My first trip out of Cusco starts at 5:15 with a quick breakfast of eggs and coffee. Before we get on the road, we stop at the container—a rented shipping crate in a vacant field that Lara uses to store all the supplies for each site. Since the seismometers haven’t arrived yet, we’re getting the ground ready for them by digging holes for the plastic barrels that keep the machines waterproof.
We’ve hired three drivers, two for the half of the group that includes me, Lara, Professor Victor Aguilar from the Universidad National de San Agustin, and Christine Worthington, one of Lara’s graduate students from UNC. The other group—Jenny Hanna, a student of Maureen’s, Mike, and Astrid Martinez, a friend of Lara’s who is here to translate and help out—has a van to themselves.
We load four types of shovels, two types of cement, and five barrels into our trucks.
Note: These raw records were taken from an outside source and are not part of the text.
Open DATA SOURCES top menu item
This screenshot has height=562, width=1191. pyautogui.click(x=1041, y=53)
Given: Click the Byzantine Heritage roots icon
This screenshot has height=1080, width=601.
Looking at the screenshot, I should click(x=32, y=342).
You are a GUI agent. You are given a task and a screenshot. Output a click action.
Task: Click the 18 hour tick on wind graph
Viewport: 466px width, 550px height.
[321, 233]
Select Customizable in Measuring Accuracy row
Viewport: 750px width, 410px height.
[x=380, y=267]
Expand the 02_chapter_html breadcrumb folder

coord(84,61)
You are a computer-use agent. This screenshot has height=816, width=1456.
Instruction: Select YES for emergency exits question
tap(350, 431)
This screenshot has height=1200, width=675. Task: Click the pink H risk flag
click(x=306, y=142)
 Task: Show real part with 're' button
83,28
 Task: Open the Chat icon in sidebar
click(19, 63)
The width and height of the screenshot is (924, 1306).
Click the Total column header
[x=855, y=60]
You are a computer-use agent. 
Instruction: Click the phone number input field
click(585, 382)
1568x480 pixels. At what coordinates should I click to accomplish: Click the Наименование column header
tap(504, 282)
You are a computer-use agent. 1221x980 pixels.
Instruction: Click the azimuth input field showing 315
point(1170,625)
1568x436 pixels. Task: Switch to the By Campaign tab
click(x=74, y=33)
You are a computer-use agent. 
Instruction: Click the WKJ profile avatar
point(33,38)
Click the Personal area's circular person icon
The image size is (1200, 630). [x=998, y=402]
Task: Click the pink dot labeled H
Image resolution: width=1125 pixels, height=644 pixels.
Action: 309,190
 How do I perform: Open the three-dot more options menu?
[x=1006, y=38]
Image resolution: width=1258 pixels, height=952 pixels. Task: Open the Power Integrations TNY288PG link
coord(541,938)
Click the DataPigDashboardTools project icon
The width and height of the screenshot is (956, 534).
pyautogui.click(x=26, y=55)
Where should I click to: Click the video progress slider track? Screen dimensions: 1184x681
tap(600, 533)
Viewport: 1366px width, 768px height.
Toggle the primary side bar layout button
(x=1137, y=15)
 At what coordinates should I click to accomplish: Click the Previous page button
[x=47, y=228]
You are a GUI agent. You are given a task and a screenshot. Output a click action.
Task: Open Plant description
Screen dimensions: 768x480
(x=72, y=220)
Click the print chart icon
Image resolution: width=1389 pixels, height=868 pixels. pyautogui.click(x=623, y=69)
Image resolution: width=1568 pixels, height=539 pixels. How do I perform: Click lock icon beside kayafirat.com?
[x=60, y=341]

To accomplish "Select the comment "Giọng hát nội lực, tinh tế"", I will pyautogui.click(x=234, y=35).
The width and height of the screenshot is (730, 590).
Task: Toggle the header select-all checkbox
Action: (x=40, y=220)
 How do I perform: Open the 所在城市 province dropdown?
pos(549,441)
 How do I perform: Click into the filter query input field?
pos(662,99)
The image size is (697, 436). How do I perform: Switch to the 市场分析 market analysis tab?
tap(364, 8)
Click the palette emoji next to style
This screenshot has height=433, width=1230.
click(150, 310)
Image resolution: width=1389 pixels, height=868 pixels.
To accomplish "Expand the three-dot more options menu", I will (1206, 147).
After clearing the edges of Cusco, we start to climb over a high pass. I can see snow covered mountains in the distance, and alpaca and sheep farms line the highway. A woman and two children come out of a stone house to beg, lowering cupped hands towards the road.
This particular road used to be known as the worst in Peru, but it is currently under construction, and large parts of it are now paved. We arrive at a possible site much sooner than expected, and a family agrees to let us put a station in their chicken yard.
There are boulders everywhere, and the man who owns the property tells us that an avalanche deposited them all over his part of the valley. The rocks are not only on the ground, but they are also underneath it, and digging the hole for the barrel proves somewhat challenging. Lara, Christine, and I are all ready to work, but the drivers, Victor, and the owner are reluctant to let us women dig. Victor smiles and points at the men. “Hombres machos,” he says.
Lara ignores them and grabs a rock breaker, earning herself the title of “trabajera.” Some of the rocks are probably 200 lbs, so Lara strikes a compromise. “Les hombres les rockas, les mujeres la terra.” This seems to satisfy everyone, and in between rocks, Christine and I start digging.
When we’re done, we mix concrete and pour it into the hole. Then we put the barrel in, level it, and add more self-leveling grout on the inside. The concrete on the outside keeps the barrel stable, and the grout keeps the inside level as well. The leveling is to insure that when the seismometer is placed inside the barrel, it will be able to correctly read which seismic waves are coming vertically through the mantle, and which are coming horizontally through the crust.
After we get the site prepared, I climb in the car with Victor and he hands me a Spanish-English dictionary. As the landscape outside the car changes, I learn enough to ask him what kinds of trees are in the jungle on either side of us. He tells me there are plantain trees and coconut palms.
The road also winds along a river, and the construction has created a lot of loose soil which miners downstream pan for gold. That night, we stay in a mining town that could have come straight out of the American west circa 1860. The only grown women in evidence run hotels, laundries, and restaurants. The main drag is studded with pay telephones and gold buyers for those who strike it rich.
At dinner, Lara pulls out her computer to look at sites for the next day, and three children from the town gaze over her shoulder. She turns on photo booth, and lets them take pictures of themselves with silly faces.
On day two, we drive deeper into the jungle to Puerto Maldonado on the Madre de Dios River–one of the tributaries of the Amazon. The road here was supposed to be closed, but for a few soles, the policeman on duty lets us through. Even though it’s under construction, the road is good, and Lara jokes that we’re lacking in adventure.
Though she initially wanted to put a station near Puerto Maldonado, she decides to go a little bit north of where we are in order to line up the station with others in the array. She explains that there are two ways to create data from imaging—either with a grid of sites which makes two dimensional images, or with a scatter plot which creates three dimensional ones with slightly less accuracy. Her arrays are a hybrid between the two, with some grid lines and some intermediate points.
The images themselves come from the seismic waves which move through the earth at different speeds and angles. From these differences in speed, Lara can figure out how thick the earth’s crust is and whether the parts of the mantle she’s looking at are hot and melted or cold and solid. The hardness of the rock is reflected in the speed of the waves, so this can also give her clues about the properties and types of rock within the mantle.
At the end of the day, we find a site at a farm, but it’s too late to start digging. We drive back to a town called Santa Rosa, passing what Lara calls a “boomtown.” The buildings are made from beams and tarps, and the town is populated by mostly men on motorbikes. Women advertise bike washing, food, and before the town is over, a tarpaulin strip club.
Santa Rosa itself has run dry, meaning that there is no running water anywhere in town. Most of the people seem to be out on the sidewalk, buying fried rings of dough and fresh fish from a traveling vendor with a speaker on the hood of his car. We continue to the next town, which has no power, and find ourselves a shower and some food.